Text excerpt -
Segment Open

It can be done. In 1995 Congress immunized community health care centers
from malpractice suits. The federal government now covers the claims incurred
by these federally subsidized clinics -- claims are heard by a judge, not
a jury, and there are no punitive awards. The clinics save an estimated
$ 40 million in malpractice insurance. That funds treatment for an additional
half-million indigent patients.
Why stop there? The country spends about $ 8 billion a year treating
elderly heart-disease patients. Cap awards, abolish punitive damages, implement
a few other direct, financial limits on medical malpractice suits, and
you reduce hospital expenditures on cardiac patients by 5% to 9%.
If limits like these had been written into federal law, nationwide spending
on cardiac disease in the late 1980s would have been $ 600 million a year
lower. Extrapolate these results to medical spending generally -- a debatable
but reasonable enough basis for estimation -- and you find that tort reform
would save the country as a whole well over $ 50 billion a year.
But how much more negligent medicine would that encourage? How many
more cardiac patients would die? How many more would get inferior treatment
and suffer a second heart attack as a result? The best estimate: None at
all. Nor would any true victims of negligence go uncompensated. The reforms
we're talking about here don't eliminate liability, they just place sensible
limits on windfalls and double-dipping. They are in fact already part of
the law in many states.

Segment Closed

Provided records -
Segment Open

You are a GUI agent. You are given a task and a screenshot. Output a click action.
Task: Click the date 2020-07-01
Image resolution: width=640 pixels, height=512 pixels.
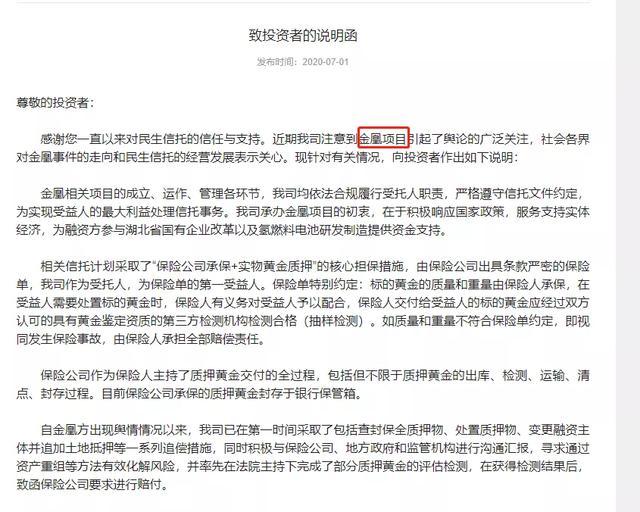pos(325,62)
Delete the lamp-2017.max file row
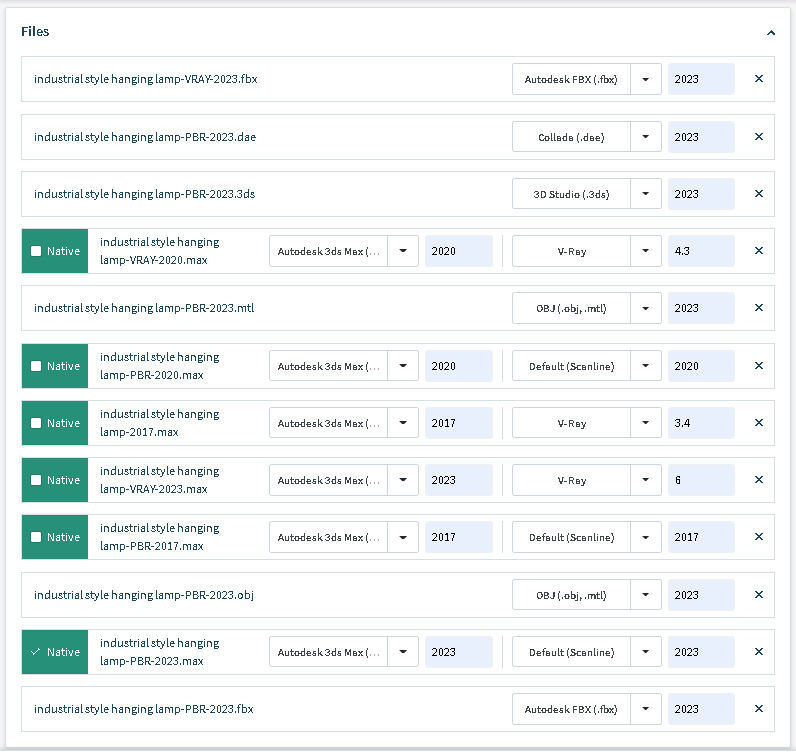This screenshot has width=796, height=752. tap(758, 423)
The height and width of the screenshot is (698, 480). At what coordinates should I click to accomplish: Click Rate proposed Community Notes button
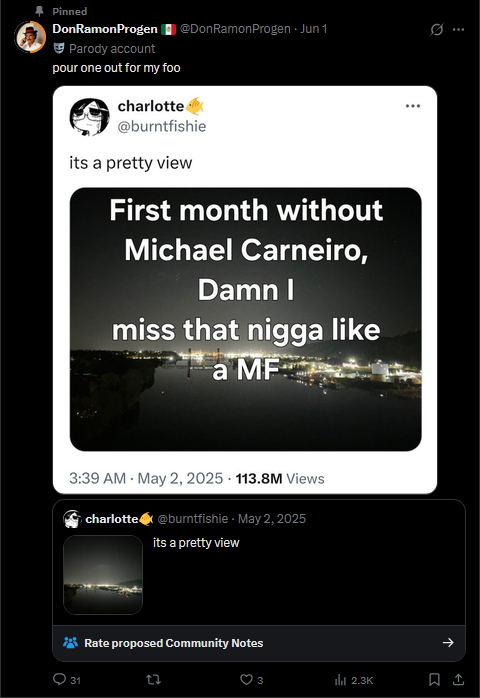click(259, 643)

Segment Closed
Segment Open

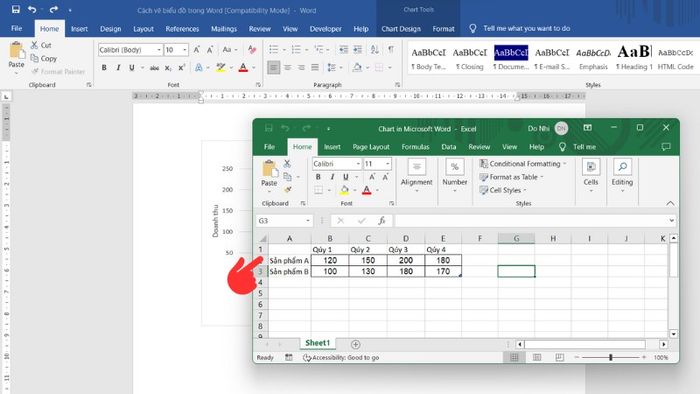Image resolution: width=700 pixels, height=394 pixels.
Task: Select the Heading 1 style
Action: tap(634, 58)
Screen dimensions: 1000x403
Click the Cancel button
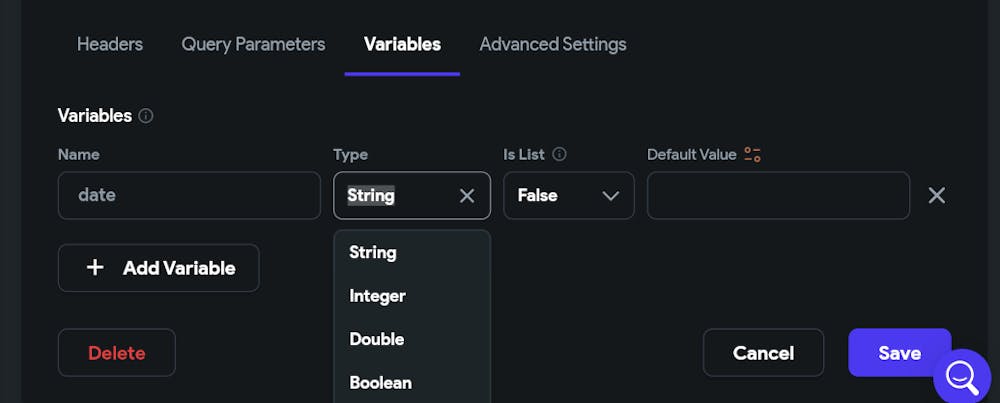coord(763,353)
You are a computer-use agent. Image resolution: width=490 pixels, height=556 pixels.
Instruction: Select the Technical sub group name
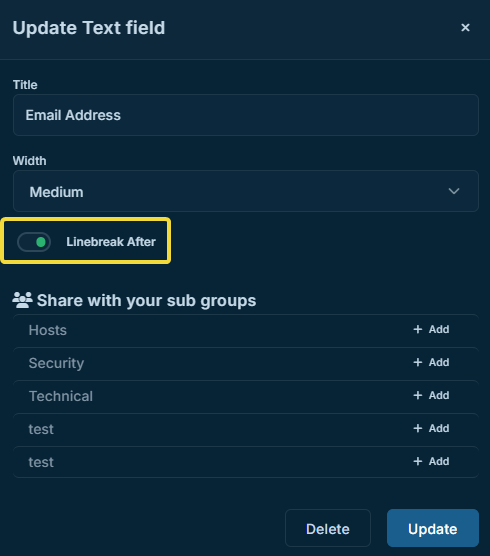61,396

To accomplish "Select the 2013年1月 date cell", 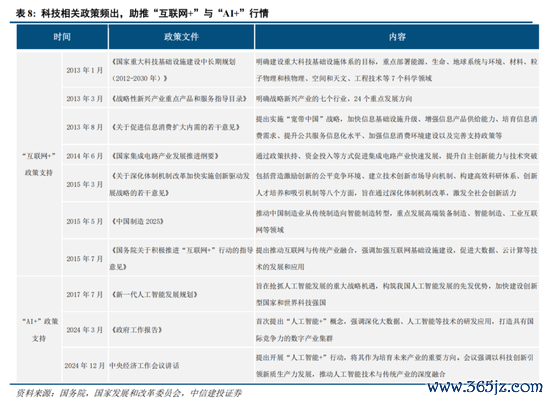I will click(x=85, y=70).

Segment Closed

Tasks and exercises -
a) Decide whether each statement below agrees with the passage on medical malpractice limits. Answer yes or no for each, and quote the words of the passage that settle it.
(i) In 1995 Congress immunized community health care centers from malpractice suits.
(ii) Malpractice claims against the federally subsidized clinics are heard by a jury.
(iii) The clinics save an estimated $100 million in malpractice insurance.
b) According to the passage on medical malpractice limits, how many additional patients do the clinics' insurance savings fund treatment for?
c) Extend the passage on medical malpractice limits with new sentences that follow on from its final sentence.

Answers provided -
a)
(i) Yes: "In 1995 Congress immunized community health care centers from malpractice suits."
(ii) No: "claims are heard by a judge, not a jury"
(iii) No: "The clinics save an estimated $ 40 million in malpractice insurance."

b) An additional half-million indigent patients.

c)
The numbers I cite come from a very important paper, "Do Doctors Practice
Defensive Medicine?" written by Daniel Kessler and Mark McClellan, both
of Stanford University. The paper appeared in the May 1996 Quarterly Journal
of Economics.
The authors analyze data on all elderly Medicare beneficiaries hospitalized
for serious heart disease in 1984, 1987 and 1990. The study correlates
spending for medical care with state tort laws. About three patients in
five were treated in states that placed no direct limits on rights to sue.
But two in five were hospitalized in states that did. Direct liability
limits have clear, strong effects on medical spending, the study concludes.
But that's just the first half of the story. Previous studies -- most
notably one conducted by Harvard Medical School in 1990 -- asked panels
of doctors to review patient files and attach subjective judgments about
adverse outcomes and deficient treatment. Much of the "negligence" identified
in this way had no significant impact on the ostensible victim. Studies
like this didn't reveal much about the consequences of malpractice litigation
because they didn't pin down the consequences of malpractice itself.
With elderly cardiac patients there are objective standards for assessing
ineffective care: Patients die, or they end up back in a cardiac ward not
long after discharge. Analyzing the record on these solid criteria, Kessler
and McClellan reach a second, clear conclusion: None of the liability reforms
studied "led to any consequential differences in mortality or the occurrence
of serious complications."
If liability doesn't force doctors to provide better treatment, why
does it boost the cost of medicine so sharply? Unlimited liability gets
you more medicine, not better. Lawyer-shy doctors administer tests willy-nilly,
and hand off patients to specialists with great alacrity. They know that
the surest way to avoid liability is to dispatch your problem patient to
someone else -- a lab technician or another doctor. This can go on indefinitely.
It's very expensive. And medically useless.
Congress has generally left medical malpractice reform to the states.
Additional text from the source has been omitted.